# Instrucción dada
Copia sin ningún cambio las líneas del material que van desde la que contiene "Task: Select serial number 1 cell" hasta la que contiene "point(562,331)", ambas incluidas.

Datos para localizar objetivos visibles:
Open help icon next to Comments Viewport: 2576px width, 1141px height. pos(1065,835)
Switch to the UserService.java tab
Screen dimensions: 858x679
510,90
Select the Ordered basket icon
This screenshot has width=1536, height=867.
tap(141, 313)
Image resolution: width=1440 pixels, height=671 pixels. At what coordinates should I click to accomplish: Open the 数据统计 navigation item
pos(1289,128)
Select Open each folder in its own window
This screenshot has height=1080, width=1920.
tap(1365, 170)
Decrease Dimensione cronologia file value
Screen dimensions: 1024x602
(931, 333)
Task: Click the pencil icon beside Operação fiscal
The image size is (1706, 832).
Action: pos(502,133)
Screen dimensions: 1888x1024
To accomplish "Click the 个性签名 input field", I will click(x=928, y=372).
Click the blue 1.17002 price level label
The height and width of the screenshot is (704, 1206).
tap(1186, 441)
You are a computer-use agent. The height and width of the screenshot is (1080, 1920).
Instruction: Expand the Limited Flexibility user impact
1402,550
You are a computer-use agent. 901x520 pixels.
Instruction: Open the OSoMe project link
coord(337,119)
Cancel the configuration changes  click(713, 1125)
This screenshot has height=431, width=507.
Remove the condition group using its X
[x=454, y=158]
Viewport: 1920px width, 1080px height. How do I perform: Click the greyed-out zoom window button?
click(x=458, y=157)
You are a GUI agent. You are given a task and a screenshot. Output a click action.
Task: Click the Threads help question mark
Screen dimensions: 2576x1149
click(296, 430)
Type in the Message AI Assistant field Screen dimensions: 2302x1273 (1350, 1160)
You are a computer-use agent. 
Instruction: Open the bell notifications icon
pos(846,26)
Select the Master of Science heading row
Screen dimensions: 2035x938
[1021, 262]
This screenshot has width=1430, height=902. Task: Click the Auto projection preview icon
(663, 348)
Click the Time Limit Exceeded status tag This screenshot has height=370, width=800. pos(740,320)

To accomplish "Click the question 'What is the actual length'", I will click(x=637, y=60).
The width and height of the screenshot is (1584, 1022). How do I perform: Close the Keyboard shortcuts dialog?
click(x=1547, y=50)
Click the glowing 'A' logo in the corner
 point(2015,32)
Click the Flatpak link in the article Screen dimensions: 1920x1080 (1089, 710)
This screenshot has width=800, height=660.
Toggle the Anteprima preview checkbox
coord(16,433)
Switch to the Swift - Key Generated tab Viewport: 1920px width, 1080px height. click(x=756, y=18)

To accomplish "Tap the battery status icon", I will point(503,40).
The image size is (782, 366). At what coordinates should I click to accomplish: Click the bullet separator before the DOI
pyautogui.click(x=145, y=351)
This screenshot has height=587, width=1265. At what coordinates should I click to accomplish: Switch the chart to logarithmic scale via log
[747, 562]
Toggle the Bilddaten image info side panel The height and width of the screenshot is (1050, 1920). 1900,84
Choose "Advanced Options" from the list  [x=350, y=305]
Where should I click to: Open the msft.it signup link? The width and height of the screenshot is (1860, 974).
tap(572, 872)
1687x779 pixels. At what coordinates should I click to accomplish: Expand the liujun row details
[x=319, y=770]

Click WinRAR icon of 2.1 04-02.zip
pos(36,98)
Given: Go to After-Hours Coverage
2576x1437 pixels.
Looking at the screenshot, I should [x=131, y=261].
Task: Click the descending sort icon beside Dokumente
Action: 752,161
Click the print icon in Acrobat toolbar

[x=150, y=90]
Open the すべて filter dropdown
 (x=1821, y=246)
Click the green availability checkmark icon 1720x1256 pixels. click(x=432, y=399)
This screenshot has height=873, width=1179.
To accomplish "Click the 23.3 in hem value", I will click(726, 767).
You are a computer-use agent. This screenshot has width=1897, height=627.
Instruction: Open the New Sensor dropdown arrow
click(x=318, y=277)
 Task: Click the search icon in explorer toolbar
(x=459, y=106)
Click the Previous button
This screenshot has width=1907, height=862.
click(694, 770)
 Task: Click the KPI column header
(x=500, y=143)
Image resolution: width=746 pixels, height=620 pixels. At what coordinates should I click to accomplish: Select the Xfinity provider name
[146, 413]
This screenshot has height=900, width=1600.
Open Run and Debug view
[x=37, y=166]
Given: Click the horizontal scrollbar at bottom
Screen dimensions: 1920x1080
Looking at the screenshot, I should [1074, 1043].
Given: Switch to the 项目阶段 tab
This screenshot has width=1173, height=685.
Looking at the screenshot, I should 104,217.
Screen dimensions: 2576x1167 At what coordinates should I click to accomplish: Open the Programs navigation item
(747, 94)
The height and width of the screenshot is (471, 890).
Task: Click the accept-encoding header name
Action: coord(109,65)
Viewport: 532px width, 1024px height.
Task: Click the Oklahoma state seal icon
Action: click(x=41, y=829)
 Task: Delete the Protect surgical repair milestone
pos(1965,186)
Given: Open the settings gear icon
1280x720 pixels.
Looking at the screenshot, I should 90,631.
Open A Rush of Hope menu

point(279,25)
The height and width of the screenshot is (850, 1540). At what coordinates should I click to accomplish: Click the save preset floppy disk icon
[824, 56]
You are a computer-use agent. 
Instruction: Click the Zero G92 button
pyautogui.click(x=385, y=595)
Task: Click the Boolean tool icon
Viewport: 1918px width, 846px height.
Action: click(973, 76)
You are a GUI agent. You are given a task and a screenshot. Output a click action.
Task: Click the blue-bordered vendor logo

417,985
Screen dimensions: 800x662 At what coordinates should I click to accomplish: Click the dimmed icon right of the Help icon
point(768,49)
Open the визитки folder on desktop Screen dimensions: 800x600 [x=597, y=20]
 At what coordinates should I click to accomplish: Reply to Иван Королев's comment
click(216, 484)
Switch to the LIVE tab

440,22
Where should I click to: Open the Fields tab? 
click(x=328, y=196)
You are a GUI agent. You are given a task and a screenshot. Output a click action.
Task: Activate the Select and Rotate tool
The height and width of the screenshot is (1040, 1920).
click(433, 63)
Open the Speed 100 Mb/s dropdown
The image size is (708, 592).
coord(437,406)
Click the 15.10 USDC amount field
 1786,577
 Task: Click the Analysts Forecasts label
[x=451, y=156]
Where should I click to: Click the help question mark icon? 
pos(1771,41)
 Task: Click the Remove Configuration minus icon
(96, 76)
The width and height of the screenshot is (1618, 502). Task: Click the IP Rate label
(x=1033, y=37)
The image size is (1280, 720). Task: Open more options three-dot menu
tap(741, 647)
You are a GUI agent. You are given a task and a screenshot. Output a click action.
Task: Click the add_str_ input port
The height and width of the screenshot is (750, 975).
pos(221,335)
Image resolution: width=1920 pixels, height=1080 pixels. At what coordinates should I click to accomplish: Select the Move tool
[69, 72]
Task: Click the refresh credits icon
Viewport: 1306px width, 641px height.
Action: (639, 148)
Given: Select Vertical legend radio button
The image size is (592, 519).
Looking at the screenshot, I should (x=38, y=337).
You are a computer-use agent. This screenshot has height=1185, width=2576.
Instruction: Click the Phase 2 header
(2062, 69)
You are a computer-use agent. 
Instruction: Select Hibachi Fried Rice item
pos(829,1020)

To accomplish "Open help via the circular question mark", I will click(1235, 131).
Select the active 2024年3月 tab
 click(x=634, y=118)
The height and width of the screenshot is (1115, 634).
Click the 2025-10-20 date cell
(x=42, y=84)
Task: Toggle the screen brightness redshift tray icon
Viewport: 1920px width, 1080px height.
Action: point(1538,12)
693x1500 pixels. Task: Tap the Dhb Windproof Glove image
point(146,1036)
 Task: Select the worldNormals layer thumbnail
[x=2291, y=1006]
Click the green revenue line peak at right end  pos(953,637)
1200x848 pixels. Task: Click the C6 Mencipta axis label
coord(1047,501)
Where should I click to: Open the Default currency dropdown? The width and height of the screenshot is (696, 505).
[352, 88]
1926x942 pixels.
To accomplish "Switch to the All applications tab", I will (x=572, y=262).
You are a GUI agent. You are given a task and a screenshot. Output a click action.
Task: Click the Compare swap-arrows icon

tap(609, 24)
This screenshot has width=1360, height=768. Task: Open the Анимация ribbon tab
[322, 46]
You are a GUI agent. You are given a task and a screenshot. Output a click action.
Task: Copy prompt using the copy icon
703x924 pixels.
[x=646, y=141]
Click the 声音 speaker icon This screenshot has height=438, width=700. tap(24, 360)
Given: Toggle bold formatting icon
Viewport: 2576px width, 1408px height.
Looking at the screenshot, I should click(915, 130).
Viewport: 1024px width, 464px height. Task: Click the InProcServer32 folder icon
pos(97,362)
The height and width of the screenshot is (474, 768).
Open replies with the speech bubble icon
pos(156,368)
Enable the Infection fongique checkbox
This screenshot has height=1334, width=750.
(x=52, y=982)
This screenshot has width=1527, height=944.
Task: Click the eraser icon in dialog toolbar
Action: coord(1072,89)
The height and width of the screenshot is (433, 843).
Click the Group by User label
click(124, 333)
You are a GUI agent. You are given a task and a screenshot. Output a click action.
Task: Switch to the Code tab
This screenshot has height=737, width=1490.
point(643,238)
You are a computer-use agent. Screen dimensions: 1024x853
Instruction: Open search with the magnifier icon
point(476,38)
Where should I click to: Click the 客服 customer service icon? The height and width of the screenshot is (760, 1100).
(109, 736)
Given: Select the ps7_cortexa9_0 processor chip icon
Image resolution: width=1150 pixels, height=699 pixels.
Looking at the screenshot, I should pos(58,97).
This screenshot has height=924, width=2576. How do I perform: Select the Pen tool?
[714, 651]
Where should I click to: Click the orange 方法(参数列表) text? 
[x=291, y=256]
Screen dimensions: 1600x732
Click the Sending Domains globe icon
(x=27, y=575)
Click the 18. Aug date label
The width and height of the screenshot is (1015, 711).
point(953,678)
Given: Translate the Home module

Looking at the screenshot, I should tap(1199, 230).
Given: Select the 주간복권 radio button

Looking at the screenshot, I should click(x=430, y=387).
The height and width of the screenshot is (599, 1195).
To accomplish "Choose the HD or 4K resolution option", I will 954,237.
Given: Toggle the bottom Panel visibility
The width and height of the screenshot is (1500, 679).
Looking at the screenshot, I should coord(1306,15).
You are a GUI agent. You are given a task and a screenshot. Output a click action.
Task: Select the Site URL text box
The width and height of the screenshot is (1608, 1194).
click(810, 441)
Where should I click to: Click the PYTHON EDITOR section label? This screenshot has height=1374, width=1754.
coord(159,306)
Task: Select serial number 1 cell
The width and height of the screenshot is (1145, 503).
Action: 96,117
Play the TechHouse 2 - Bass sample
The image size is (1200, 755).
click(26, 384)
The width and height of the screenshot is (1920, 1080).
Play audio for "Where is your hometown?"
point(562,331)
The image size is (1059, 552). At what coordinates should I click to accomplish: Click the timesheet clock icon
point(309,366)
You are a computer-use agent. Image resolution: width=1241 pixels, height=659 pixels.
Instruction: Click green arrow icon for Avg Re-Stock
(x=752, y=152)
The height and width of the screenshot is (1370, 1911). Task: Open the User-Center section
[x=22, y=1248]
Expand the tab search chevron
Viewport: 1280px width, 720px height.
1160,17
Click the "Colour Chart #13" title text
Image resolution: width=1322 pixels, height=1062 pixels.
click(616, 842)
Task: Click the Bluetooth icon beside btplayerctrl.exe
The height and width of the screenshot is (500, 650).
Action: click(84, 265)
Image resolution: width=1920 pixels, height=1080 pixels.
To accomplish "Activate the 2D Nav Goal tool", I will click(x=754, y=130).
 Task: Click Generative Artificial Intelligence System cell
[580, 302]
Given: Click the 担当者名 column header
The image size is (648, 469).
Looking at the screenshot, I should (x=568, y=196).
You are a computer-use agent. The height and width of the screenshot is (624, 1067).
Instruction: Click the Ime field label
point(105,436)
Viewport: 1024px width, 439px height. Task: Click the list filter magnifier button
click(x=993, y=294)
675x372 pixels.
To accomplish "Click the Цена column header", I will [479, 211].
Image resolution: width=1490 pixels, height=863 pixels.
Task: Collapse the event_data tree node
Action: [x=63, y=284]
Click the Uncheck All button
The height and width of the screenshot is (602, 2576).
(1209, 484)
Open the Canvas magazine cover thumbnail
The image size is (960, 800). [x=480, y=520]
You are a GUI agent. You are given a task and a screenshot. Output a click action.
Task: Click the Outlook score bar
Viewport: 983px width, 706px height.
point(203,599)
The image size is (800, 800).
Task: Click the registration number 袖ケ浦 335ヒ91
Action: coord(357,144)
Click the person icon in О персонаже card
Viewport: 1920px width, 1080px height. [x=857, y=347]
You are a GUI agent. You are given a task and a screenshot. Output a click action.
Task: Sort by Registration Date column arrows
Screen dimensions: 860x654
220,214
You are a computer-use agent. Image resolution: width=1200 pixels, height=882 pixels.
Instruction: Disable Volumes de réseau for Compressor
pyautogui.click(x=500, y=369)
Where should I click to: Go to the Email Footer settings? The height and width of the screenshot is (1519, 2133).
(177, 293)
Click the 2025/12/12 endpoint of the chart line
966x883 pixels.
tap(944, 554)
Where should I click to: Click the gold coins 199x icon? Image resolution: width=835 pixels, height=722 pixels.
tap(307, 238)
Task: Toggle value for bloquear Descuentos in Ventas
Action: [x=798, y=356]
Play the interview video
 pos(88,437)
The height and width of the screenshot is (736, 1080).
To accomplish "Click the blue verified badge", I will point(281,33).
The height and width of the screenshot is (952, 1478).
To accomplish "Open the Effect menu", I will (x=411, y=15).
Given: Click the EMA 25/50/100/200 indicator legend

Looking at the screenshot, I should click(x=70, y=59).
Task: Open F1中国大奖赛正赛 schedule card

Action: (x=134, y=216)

# Resultado obtenido
Task: Select serial number 1 cell
The width and height of the screenshot is (1145, 503).
Action: 96,117
Play the TechHouse 2 - Bass sample
The image size is (1200, 755).
click(26, 384)
The width and height of the screenshot is (1920, 1080).
Play audio for "Where is your hometown?"
point(562,331)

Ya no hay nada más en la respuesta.